How to Find inactive users/computers in AD and disabled/delete them

Active Directory admins are very much aware of the security threat from inactive users/computers in Active Directory. When AD accounts are not being used for long time, we need to either disable or delete them. Organizations with structured approach have proper policy for account disabling and then deletion timelines.

We will use below commands in this article to archive the goal:

Dsquery : This command will query the AD objects on the basis of further switches of the command.

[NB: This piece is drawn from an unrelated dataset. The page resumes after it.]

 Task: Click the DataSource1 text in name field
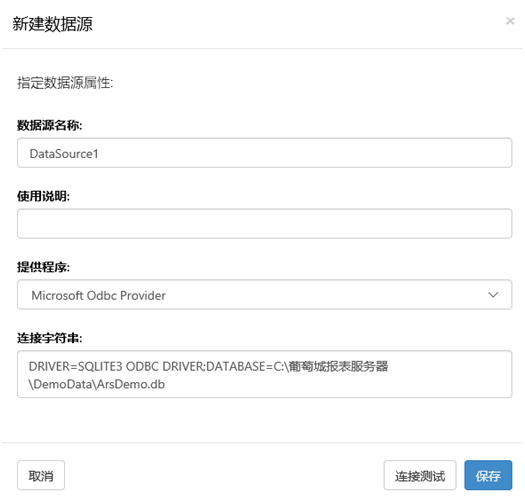click(x=64, y=154)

Dsmod: This command will modify the properties of the object.

Dsrm: This command will remove the object from the AD.

 

Syntax of dsquery command is:

Dsquery <object type> -inactive <number of weeks> -limit <number of objects>

Example: dsquery computer -inactive 8 -limit 500

Dsquery user -inactive 8 -limit 500

 

Syntax of dsmod command is:

Dsmod <object type> -disabled

 

Syntax of dsrm command is:

Dsrm <object Distinguished name (DN)>

 

Please find below steps to perform the stale objects search:

Note: Run this command on domain controller or computer with RSAT

 

Step 1: Open command prompt with administrator

 

 

Step 2: Find stale users/computers using below command:

For user: dsquery user -inactive 8 -limit 100

For computers: dsquery computer –inactive 8 –limit 100

 

Step 3: Disable inactive users/computers:

To disable inactive users/ computers. Please use below commands:

For User: dsquery user –inactive 8 | dsmod user –disabled yes

For Computer: dsquery computer –inactive 8 | dsmod computer –disabled yes

 

Step 4: To delete inactive/disabled users/computers

For user: dsquery user –inactive 8 |dsrm –noprompt

Dsquery user –disabled |dsrm –noprompt

For computer: dsquery computer –inactive 8 |dsrm –noprompt

Dsquery computer –disabled |dsrm –noprompt

 

By following above commands you will be able to clean the staled objects of AD. This will remove the possibilities of security threats due to staled objects. This can also be achieved by PowerShell scripts and 3rd party tools.